Explanatory Remarks
Balance sheet
Income statement
Share information
Explanatory remarks on key figures and key ratios
Notes on the balance sheet
1. Investments
Premiums are not normally used immediately to pay insurance benefits since losses usually do not occur directly upon conclusion of a contract and they are settled over a long period of time. A substantial portion of the premium is therefore initially allocated to the reserves. Funds allocated to the reserves are invested until payment of a loss in such a way as to ensure the greatest possible security and return, safeguard liquidity at all times and preserve an appropriate mix and spread of the portfolio in terms of asset types.

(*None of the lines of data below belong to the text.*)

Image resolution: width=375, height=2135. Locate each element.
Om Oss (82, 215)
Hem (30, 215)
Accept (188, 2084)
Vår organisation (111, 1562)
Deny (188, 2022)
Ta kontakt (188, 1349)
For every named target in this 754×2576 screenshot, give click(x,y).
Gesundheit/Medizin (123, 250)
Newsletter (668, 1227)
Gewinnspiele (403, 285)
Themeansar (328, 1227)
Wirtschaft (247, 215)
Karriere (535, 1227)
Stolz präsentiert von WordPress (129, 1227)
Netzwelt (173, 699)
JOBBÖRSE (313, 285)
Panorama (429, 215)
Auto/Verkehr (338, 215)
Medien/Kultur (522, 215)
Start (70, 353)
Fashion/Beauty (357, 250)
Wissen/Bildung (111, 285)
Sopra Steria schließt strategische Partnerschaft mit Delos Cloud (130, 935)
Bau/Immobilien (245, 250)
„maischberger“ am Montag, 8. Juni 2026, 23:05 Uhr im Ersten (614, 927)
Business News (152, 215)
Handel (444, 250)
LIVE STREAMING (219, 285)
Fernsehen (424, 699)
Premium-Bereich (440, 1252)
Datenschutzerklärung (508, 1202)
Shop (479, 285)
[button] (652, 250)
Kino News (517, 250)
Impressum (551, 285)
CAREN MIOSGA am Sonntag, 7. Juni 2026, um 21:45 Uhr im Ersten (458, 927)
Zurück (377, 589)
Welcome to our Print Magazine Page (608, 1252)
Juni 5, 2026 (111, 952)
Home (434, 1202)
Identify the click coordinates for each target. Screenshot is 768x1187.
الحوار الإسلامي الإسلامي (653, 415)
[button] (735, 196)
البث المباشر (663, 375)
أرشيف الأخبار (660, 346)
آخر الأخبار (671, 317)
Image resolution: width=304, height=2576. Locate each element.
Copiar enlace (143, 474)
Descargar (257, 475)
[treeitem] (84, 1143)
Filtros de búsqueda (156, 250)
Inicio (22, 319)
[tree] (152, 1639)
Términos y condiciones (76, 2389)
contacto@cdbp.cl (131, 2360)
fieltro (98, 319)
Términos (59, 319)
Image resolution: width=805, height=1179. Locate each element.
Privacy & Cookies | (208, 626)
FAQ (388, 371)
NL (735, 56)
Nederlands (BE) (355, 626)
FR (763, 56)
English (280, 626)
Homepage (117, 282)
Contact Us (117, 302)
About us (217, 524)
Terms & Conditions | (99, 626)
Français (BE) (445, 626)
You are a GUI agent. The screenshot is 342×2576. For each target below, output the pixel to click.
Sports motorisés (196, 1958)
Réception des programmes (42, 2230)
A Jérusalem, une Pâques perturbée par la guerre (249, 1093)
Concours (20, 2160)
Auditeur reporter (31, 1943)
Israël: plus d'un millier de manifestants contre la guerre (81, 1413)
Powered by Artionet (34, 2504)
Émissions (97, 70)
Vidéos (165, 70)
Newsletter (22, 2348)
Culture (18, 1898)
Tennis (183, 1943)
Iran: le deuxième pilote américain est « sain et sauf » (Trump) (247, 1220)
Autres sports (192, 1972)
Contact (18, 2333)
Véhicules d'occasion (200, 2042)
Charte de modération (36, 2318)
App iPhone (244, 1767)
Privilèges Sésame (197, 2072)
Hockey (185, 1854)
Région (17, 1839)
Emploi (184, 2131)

2. Funds held by ceding companies / funds held under reinsurance treaties
Funds held by ceding companies are assets that insurers withhold from reinsurers (generally in the form of fixed-income securities) as collateral for possible reinsurance payments. The insurer shows this item on the balance sheet as funds held under reinsurance treaties. The same applies to the contractual relationship between reinsurer and retrocessionaire. The reinsurer receives the income to which it is entitled on these invested assets in the form of so-called deposit interest.
3. Policyholders' surplus
The portion of the capital allocable to capital providers after deduction of all liabilities. Stockholders' equity: Consists of the common stock, additional paid-in capital and retained earnings. Minority interests: Interests of minority shareholders in the stockholders' equity and the income for the period under review. They arise when a consolidated subsidiary is not wholly owned by the group. Hybrid capital: Subordinated capital that consists principally of participation certificates and other subordinated liabilities.
Notes on the statement of income
4. Gross/net
Gross items constitute the relevant sum total deriving from the acceptance of direct insurance policies or reinsurance treaties; retro items constitute the sum total of own reinsurance cessions. The difference is the corresponding net item. (gross - retro = net, also: for own account)
5. Operating profit (EBIT)
EBIT (earnings before interest and taxes) is an internationally used earnings ratio that measures a company's operating profitability. It is calculated on the basis of the net income before interest, taxes on income and minority interests. It shows how much profit the company generates in order to be able to pay interest, taxes and dividends.
Key performance ratios
6. Loss ratio
Loss expenditures divided by net premiums earned (in %). This ratio indicates how high the losses are relative to premium collected. If the aggregate loss/expense ratio (= combined ratio) is less than 100 % the reinsurer has generated a profit on the insurance business (before investments).
7. Expense ratio
Operating expenses divided by net premium earned (in %). This ratio indicates how high the expenses are relative to premium collected.
8. Return on equity
Group net income (loss) after tax divided by weighted stockholders' equity. Including one-off effect from the acquisition of the ING Life Re portfolio (in 2009). This figure is especially interesting for investors because it indicates the return generated on their invested capital.
9. Return on risk-adjusted capital (RoRAC)
Group net income (loss) divided by risk capital. Risk based capital is the amount of capital that a company must keep available relative to the written premium volume in light of risk considerations in order to be able to pay all losses and obligations which may arise. For Hannover Re the level of risk based capital is as follows: non-life reinsurance 68%, life and health reinsurance 32% of net premiums earned.
Notes on the profit forecast
10. Hannover Re guidance
Including one-off effect from the aquisition of the ING Life Re portfolio (in 2009).
Key figures relating to the share
11. Earnings per share
Group net income (loss) divided by weighted number of shares. Measures profitability in relation to the number of shares. Especially in American reporting the closest attention is paid to this ratio. Frequently, planned figures for a quarter or financial year are defined in terms of earnings per share.
12. Dividend
The dividend is the pro-rata profit paid out by the company for one share. The dividend does not correspond to the total profit of a joint-stock corporation since the amount distributed is reduced prior to payment by reserve allocations etc. The company's Annual General Meeting decides on the amount and payment of the dividend. Unlike in the United Kingdom and United States, where dividends can also be paid quarterly, they are distributed annually in Germany.
13. Book value per share
Stockholders' equity divided by number of shares. A good indicator of a company's net asset value.
14. Price to book value ratio
Current share price divided by book value per share. Gives an initial impression of whether a share is cheaply priced (<1) or expensive (>2).
15. Price/earnings ratio
Current share price divided by earnings per share as per analysts' estimate. Also referred to as the profit multiple, this provides a more accurate indication of whether a share is cheaply priced (<10) or expensive (>20).
16. Share performance (price development incl. dividend)
Share price performance relative to our internal benchmark, the RBS Global R/I Index. The performance is the price development of the shares - including the dividend - in a defined period, with all earnings being reinvested. Reinvestment produces a compounding effect that favourably influences the aggregate performance of the investment.
17. Market capitalisation
Current share price multiplied by number of shares. The growth in market capitalisation reflects the value-added created by a company.